===== Materials provided =====
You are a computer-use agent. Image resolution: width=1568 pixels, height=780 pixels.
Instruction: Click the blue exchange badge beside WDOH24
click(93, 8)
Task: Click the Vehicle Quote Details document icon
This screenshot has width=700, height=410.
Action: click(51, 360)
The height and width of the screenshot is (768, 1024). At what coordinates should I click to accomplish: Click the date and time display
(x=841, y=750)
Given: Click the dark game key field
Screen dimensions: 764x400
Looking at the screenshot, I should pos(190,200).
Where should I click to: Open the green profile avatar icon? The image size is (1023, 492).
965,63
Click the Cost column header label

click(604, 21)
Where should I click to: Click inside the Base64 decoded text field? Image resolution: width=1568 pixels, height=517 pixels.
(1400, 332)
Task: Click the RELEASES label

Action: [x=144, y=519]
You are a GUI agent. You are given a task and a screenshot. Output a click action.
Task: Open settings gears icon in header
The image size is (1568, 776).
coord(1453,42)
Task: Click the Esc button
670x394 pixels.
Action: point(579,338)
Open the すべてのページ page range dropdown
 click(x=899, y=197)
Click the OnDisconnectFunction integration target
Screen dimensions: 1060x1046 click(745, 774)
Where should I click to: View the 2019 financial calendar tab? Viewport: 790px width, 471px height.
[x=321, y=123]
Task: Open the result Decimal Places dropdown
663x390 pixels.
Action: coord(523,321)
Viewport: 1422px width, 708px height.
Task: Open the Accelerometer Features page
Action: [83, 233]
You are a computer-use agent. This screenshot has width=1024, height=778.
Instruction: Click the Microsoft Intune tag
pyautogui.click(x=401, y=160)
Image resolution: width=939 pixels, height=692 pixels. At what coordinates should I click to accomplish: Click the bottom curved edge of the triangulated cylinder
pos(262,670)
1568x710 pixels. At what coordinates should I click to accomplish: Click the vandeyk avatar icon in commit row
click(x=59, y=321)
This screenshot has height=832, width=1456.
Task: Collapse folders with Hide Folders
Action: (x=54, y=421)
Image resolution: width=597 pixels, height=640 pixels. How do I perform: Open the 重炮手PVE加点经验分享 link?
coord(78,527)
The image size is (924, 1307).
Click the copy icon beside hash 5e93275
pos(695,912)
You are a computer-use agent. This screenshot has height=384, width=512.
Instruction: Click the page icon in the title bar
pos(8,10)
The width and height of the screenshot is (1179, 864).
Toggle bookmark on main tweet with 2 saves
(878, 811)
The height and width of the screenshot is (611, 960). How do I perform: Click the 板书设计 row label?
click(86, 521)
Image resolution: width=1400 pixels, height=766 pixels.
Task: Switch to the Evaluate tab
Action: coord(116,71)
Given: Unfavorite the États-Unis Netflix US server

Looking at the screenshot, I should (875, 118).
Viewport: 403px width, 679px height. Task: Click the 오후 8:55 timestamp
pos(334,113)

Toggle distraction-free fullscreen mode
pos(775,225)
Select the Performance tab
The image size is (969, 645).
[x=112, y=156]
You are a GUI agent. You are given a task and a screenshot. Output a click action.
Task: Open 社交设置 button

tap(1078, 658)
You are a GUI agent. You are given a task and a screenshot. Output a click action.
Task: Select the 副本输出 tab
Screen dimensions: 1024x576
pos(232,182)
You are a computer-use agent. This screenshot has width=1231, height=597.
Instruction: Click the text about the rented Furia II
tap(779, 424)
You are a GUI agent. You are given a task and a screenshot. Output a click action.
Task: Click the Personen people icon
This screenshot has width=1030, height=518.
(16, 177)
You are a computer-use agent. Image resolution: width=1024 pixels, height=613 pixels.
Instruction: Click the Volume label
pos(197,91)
=====
● **What you will do**
Using the material above, transcribe exactly the lines from the line with "Click the copy icon beside hash 5e93275" to the line with "You are a computer-use agent. Image resolution: width=1024"; both count, and nothing else goes in.

● **Answer to this task**
Click the copy icon beside hash 5e93275
pos(695,912)
You are a computer-use agent. This screenshot has height=384, width=512.
Instruction: Click the page icon in the title bar
pos(8,10)
The width and height of the screenshot is (1179, 864).
Toggle bookmark on main tweet with 2 saves
(878, 811)
The height and width of the screenshot is (611, 960). How do I perform: Click the 板书设计 row label?
click(86, 521)
Image resolution: width=1400 pixels, height=766 pixels.
Task: Switch to the Evaluate tab
Action: coord(116,71)
Given: Unfavorite the États-Unis Netflix US server

Looking at the screenshot, I should (875, 118).
Viewport: 403px width, 679px height. Task: Click the 오후 8:55 timestamp
pos(334,113)

Toggle distraction-free fullscreen mode
pos(775,225)
Select the Performance tab
The image size is (969, 645).
[x=112, y=156]
You are a GUI agent. You are given a task and a screenshot. Output a click action.
Task: Open 社交设置 button

tap(1078, 658)
You are a GUI agent. You are given a task and a screenshot. Output a click action.
Task: Select the 副本输出 tab
Screen dimensions: 1024x576
pos(232,182)
You are a computer-use agent. This screenshot has width=1231, height=597.
Instruction: Click the text about the rented Furia II
tap(779, 424)
You are a GUI agent. You are given a task and a screenshot. Output a click action.
Task: Click the Personen people icon
This screenshot has width=1030, height=518.
(16, 177)
You are a computer-use agent. Image resolution: width=1024 pixels, height=613 pixels.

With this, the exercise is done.